Work through the data line by line, gathering every line that has the word "legend".

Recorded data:
============

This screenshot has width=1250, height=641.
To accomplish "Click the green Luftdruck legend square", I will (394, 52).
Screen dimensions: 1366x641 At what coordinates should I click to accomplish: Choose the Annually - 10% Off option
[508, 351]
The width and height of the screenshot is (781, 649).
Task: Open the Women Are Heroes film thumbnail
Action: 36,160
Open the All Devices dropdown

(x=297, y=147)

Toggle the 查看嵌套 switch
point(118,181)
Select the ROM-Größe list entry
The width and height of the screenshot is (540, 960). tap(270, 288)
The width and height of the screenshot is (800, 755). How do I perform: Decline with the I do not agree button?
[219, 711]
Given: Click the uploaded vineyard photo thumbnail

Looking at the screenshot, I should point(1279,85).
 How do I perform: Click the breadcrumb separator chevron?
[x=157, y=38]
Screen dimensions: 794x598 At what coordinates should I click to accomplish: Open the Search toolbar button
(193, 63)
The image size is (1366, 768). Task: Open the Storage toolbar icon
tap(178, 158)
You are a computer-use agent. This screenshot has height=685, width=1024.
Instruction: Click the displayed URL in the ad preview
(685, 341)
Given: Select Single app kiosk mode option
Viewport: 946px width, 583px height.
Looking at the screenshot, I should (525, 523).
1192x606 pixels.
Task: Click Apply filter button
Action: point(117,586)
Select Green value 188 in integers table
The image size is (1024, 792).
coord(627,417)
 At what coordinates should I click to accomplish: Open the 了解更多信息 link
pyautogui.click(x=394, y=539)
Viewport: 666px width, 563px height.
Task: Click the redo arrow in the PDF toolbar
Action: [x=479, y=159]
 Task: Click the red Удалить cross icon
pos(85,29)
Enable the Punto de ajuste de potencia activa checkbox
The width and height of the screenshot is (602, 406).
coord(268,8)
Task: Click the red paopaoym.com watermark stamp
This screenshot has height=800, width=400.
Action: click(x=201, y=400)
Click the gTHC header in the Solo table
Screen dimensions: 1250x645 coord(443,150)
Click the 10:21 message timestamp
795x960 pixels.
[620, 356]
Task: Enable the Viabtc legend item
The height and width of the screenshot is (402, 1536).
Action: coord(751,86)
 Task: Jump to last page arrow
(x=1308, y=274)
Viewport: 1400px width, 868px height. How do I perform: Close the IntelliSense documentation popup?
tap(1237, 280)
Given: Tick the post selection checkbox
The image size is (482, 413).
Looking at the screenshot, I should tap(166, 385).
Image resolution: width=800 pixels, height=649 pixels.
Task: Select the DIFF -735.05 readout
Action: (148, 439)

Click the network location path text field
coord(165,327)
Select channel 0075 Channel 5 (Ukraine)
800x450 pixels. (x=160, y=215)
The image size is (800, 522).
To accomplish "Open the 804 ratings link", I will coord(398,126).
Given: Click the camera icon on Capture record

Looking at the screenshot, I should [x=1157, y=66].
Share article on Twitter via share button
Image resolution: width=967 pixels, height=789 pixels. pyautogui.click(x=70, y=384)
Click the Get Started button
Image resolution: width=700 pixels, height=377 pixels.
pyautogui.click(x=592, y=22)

============

» **RESPONSE BELOW**:
To accomplish "Click the green Luftdruck legend square", I will (394, 52).
Task: Enable the Viabtc legend item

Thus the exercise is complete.